Cientistas brasileiros começaram a trabalhar imediatamente após a descoberta da nova variante em Manaus — responsável pela reinfecção de uma mulher de 29 anos.
As amostras foram enviadas para a Fiocruz (Fundação Oswaldo Cruz) no Rio de Janeiro para saber se essa cepa do vírus é resistente aos anticorpos encontrados em outras pessoas infectadas por outras linhagens mais antigas. As conclusões ainda devem levar algumas semanas.
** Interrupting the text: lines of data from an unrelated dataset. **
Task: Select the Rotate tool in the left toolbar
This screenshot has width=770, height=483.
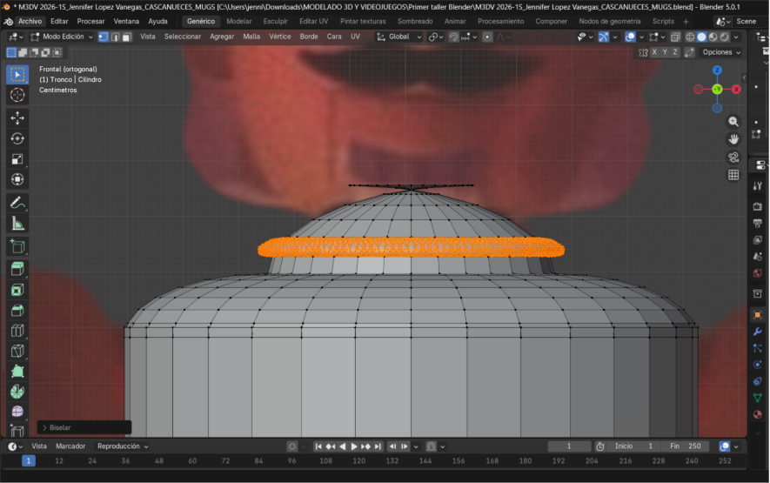Action: (x=17, y=138)
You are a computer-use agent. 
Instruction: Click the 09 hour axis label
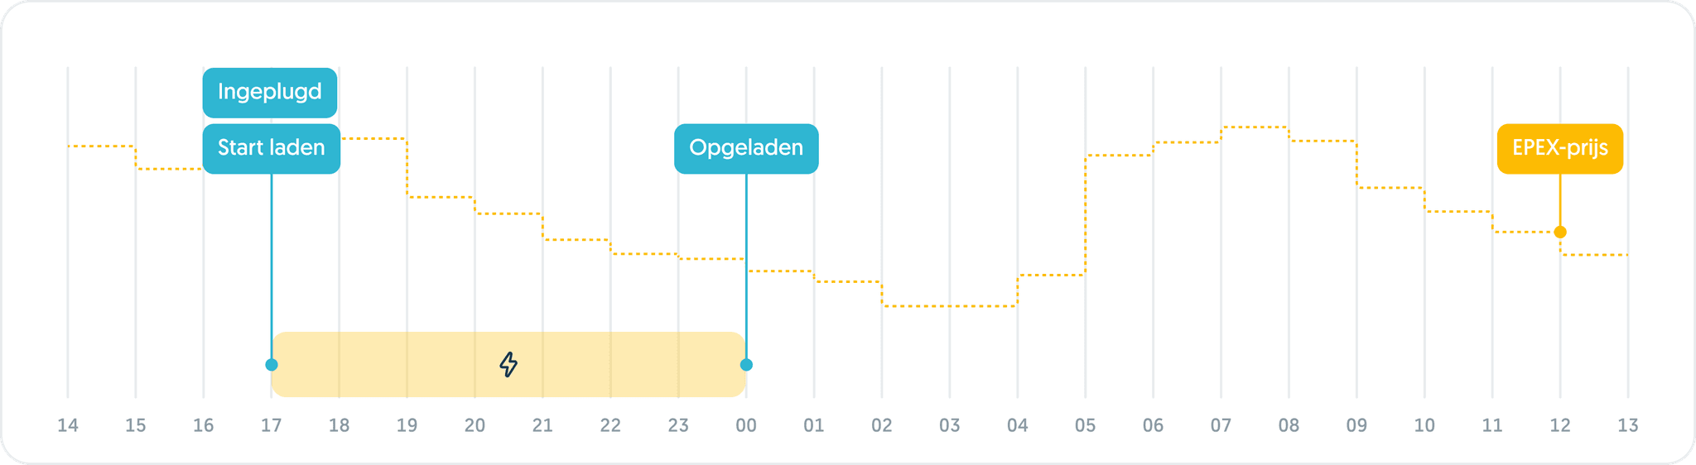click(1356, 425)
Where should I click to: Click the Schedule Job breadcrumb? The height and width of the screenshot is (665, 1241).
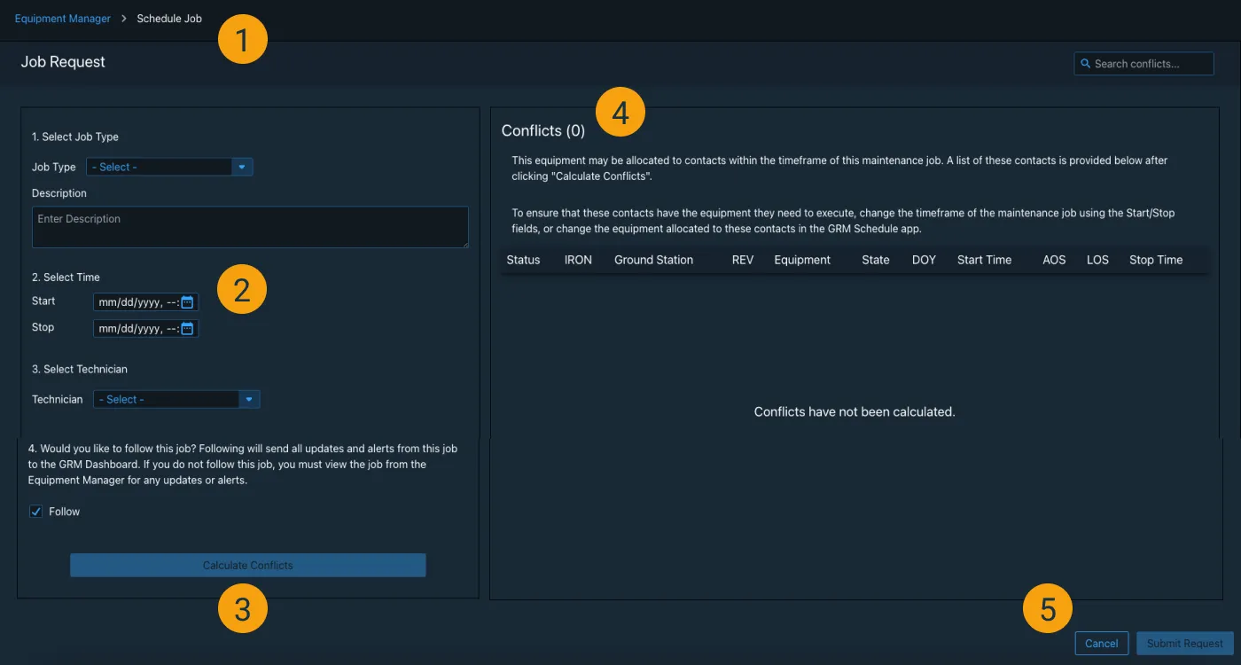(x=169, y=19)
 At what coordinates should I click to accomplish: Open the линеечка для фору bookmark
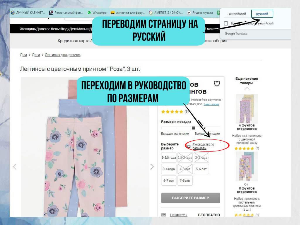[128, 13]
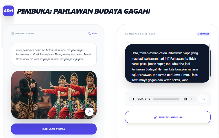Mute the audio player volume
This screenshot has width=219, height=138.
point(185,99)
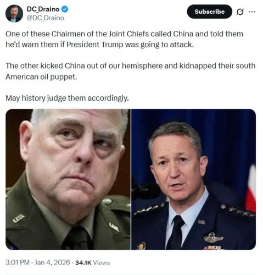This screenshot has width=263, height=275.
Task: Click the 3:01 PM timestamp
Action: (x=18, y=262)
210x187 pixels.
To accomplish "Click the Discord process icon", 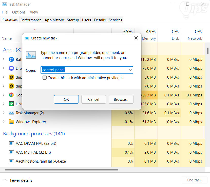I will (x=11, y=68).
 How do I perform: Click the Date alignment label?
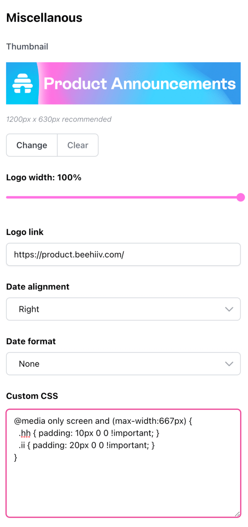coord(38,287)
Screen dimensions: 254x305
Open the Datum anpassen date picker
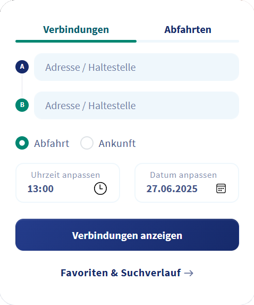[187, 183]
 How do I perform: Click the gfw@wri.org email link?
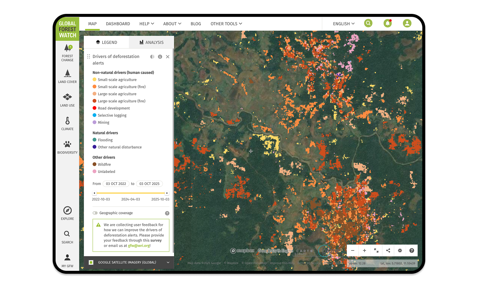click(x=139, y=246)
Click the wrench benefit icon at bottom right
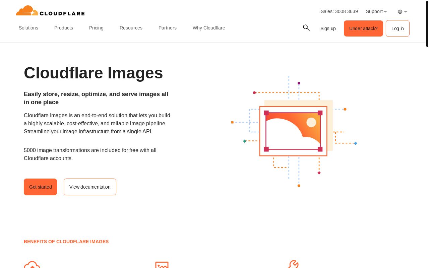The width and height of the screenshot is (429, 268). point(293,265)
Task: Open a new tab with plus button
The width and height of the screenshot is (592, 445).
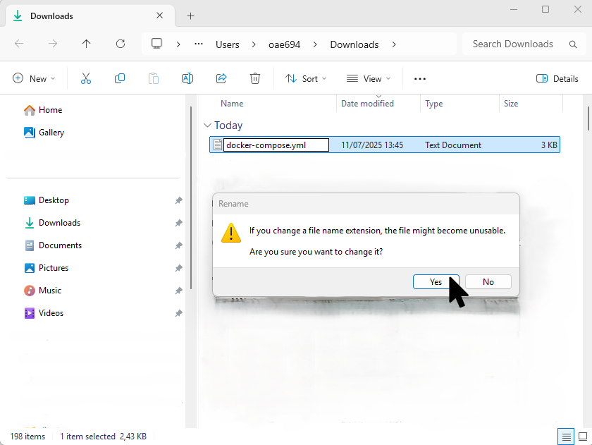Action: (190, 16)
“O que a gente ainda não sabe é se o maior responsável pelas reinfecções é o fato de ser uma variante que escapou da resposta imune da primeira ou se é porque os níveis de anticorpos caem demais entre uma infecção e a outra. Podem ser as duas coisas, inclusive.”
Outros estudos estão sendo feitos para determinar a prevalência dessa variante nos novos casos de covid-19 no Brasil. Apesar de não haver confirmação oficial dessa cepa em outros estados, Naveca afirma que é possível que ela já esteja fora de Manaus — em dezembro, o Japão detectou a linhagem em viajantes procedentes do Amazonas.
“Vamos usar o exemplo da Inglaterra. Quando encontraram a variante deles, que é parecida com essa nossa, mas não é a mesma, já estava no país inteiro. Estamos falando do país que é o exemplo mundial de vigilância genômica, de sequenciamento, que faz milhares de vezes mais que a gente faz. Eles não conseguiram conter lá. Não seria nenhuma surpresa se essa variante fosse encontrada em outro estado brasileiro.”
Um estudo de cientistas brasileiros publicado em 12 de janeiro na plataforma Virological, ainda dependente de revisão por pares, mostrou que 41% das 31 amostras colhidas em Manaus, entre 15 e 23 de dezembro, eram de pessoas infectadas com a nova cepa do coronavírus.
Todavia, Naveca afirma que a preocupação da sociedade não precisa ser com a variante, mas sim com a pandemia como um todo.
“Independente de ser vírus selvagem ou vírus mutante, se nós tomarmos os cuidados necessários, a gente diminui a circulação dele. Isso é fundamental neste momento”, diz, ao reforçar a necessidade das medidas de distanciamento físico e uso de máscara.